-------- Input material --------

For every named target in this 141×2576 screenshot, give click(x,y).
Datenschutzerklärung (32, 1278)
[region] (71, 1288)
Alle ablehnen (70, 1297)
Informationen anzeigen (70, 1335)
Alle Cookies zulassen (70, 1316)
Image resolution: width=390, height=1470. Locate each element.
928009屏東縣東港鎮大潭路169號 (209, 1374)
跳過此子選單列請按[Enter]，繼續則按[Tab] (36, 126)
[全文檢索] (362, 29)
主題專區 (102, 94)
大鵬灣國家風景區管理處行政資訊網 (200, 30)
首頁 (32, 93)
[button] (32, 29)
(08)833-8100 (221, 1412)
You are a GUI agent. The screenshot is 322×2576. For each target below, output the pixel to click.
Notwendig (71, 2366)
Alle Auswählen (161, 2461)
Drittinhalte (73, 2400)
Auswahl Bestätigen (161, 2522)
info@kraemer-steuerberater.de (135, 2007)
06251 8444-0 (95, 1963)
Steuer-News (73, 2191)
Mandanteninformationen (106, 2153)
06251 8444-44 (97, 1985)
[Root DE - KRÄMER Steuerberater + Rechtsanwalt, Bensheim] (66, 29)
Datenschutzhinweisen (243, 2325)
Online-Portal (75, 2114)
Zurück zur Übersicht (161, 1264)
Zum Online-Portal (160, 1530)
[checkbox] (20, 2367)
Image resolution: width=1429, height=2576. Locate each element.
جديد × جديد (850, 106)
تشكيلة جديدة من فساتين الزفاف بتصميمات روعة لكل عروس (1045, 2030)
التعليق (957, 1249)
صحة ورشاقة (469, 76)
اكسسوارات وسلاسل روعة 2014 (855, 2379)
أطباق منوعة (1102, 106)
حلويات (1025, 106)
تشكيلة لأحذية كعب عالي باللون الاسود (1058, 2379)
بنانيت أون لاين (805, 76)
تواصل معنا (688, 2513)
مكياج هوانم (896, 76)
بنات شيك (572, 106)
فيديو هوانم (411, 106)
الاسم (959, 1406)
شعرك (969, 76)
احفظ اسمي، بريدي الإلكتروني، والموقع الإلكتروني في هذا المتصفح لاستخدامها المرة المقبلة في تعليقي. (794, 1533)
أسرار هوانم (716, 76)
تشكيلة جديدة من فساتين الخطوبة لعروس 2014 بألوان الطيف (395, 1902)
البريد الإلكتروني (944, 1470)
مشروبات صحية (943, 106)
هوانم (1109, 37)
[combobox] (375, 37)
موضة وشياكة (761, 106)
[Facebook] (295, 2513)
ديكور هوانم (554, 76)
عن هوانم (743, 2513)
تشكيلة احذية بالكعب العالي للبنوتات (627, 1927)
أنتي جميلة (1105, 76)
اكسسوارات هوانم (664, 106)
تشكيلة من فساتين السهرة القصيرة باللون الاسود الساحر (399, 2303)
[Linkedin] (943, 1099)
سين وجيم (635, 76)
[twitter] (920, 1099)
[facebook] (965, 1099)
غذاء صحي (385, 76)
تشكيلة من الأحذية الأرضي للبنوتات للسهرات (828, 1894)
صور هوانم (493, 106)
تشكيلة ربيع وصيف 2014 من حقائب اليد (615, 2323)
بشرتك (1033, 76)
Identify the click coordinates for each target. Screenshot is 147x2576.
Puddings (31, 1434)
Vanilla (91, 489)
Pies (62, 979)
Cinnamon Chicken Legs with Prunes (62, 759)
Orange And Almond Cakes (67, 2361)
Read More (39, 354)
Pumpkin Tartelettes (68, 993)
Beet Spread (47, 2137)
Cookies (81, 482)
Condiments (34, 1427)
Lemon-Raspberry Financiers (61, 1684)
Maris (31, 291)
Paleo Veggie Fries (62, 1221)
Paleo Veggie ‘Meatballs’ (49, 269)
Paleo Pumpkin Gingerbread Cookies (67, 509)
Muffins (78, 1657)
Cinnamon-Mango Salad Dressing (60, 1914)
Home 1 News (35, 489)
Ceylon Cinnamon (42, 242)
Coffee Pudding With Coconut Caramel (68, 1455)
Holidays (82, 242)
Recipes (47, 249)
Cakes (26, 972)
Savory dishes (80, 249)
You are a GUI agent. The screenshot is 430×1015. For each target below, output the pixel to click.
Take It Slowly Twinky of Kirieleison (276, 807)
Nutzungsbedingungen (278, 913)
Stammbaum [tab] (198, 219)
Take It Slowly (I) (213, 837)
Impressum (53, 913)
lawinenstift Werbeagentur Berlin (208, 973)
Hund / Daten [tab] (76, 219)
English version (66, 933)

--------

Problem to solve: Each record above should be restated word for word.

Answer box:
For every named target in this 141×2576 screenshot, give click(x,y).
Datenschutzerklärung (32, 1278)
[region] (71, 1288)
Alle ablehnen (70, 1297)
Informationen anzeigen (70, 1335)
Alle Cookies zulassen (70, 1316)
Image resolution: width=390, height=1470. Locate each element.
928009屏東縣東港鎮大潭路169號 (209, 1374)
跳過此子選單列請按[Enter]，繼續則按[Tab] (36, 126)
[全文檢索] (362, 29)
主題專區 (102, 94)
大鵬灣國家風景區管理處行政資訊網 (200, 30)
首頁 (32, 93)
[button] (32, 29)
(08)833-8100 (221, 1412)
You are a GUI agent. The screenshot is 322×2576. For each target below, output the pixel to click.
Notwendig (71, 2366)
Alle Auswählen (161, 2461)
Drittinhalte (73, 2400)
Auswahl Bestätigen (161, 2522)
info@kraemer-steuerberater.de (135, 2007)
06251 8444-0 (95, 1963)
Steuer-News (73, 2191)
Mandanteninformationen (106, 2153)
06251 8444-44 (97, 1985)
[Root DE - KRÄMER Steuerberater + Rechtsanwalt, Bensheim] (66, 29)
Datenschutzhinweisen (243, 2325)
Online-Portal (75, 2114)
Zurück zur Übersicht (161, 1264)
Zum Online-Portal (160, 1530)
[checkbox] (20, 2367)
Image resolution: width=1429, height=2576. Locate each element.
جديد × جديد (850, 106)
تشكيلة جديدة من فساتين الزفاف بتصميمات روعة لكل عروس (1045, 2030)
التعليق (957, 1249)
صحة ورشاقة (469, 76)
اكسسوارات وسلاسل روعة 2014 (855, 2379)
أطباق منوعة (1102, 106)
حلويات (1025, 106)
تشكيلة لأحذية كعب عالي باللون الاسود (1058, 2379)
بنانيت أون لاين (805, 76)
تواصل معنا (688, 2513)
مكياج هوانم (896, 76)
بنات شيك (572, 106)
فيديو هوانم (411, 106)
الاسم (959, 1406)
شعرك (969, 76)
احفظ اسمي، بريدي الإلكتروني، والموقع الإلكتروني في هذا المتصفح لاستخدامها المرة المقبلة في تعليقي. (794, 1533)
أسرار هوانم (716, 76)
تشكيلة جديدة من فساتين الخطوبة لعروس 2014 بألوان الطيف (395, 1902)
البريد الإلكتروني (944, 1470)
مشروبات صحية (943, 106)
هوانم (1109, 37)
[combobox] (375, 37)
موضة وشياكة (761, 106)
[Facebook] (295, 2513)
ديكور هوانم (554, 76)
عن هوانم (743, 2513)
تشكيلة احذية بالكعب العالي للبنوتات (627, 1927)
أنتي جميلة (1105, 76)
اكسسوارات هوانم (664, 106)
تشكيلة من فساتين السهرة القصيرة باللون الاسود الساحر (399, 2303)
[Linkedin] (943, 1099)
سين وجيم (635, 76)
[twitter] (920, 1099)
[facebook] (965, 1099)
غذاء صحي (385, 76)
تشكيلة من الأحذية الأرضي للبنوتات للسهرات (828, 1894)
صور هوانم (493, 106)
تشكيلة ربيع وصيف 2014 من حقائب اليد (615, 2323)
بشرتك (1033, 76)
Identify the click coordinates for each target. Screenshot is 147x2576.
Puddings (31, 1434)
Vanilla (91, 489)
Pies (62, 979)
Cinnamon Chicken Legs with Prunes (62, 759)
Orange And Almond Cakes (67, 2361)
Read More (39, 354)
Pumpkin Tartelettes (68, 993)
Beet Spread (47, 2137)
Cookies (81, 482)
Condiments (34, 1427)
Lemon-Raspberry Financiers (61, 1684)
Maris (31, 291)
Paleo Veggie Fries (62, 1221)
Paleo Veggie ‘Meatballs’ (49, 269)
Paleo Pumpkin Gingerbread Cookies (67, 509)
Muffins (78, 1657)
Cinnamon-Mango Salad Dressing (60, 1914)
Home 1 News (35, 489)
Ceylon Cinnamon (42, 242)
Coffee Pudding With Coconut Caramel (68, 1455)
Holidays (82, 242)
Recipes (47, 249)
Cakes (26, 972)
Savory dishes (80, 249)
You are a GUI agent. The screenshot is 430×1015. For each target below, output the pixel to click.
Take It Slowly Twinky of Kirieleison (276, 807)
Nutzungsbedingungen (278, 913)
Stammbaum [tab] (198, 219)
Take It Slowly (I) (213, 837)
Impressum (53, 913)
lawinenstift Werbeagentur Berlin (208, 973)
Hund / Daten [tab] (76, 219)
English version (66, 933)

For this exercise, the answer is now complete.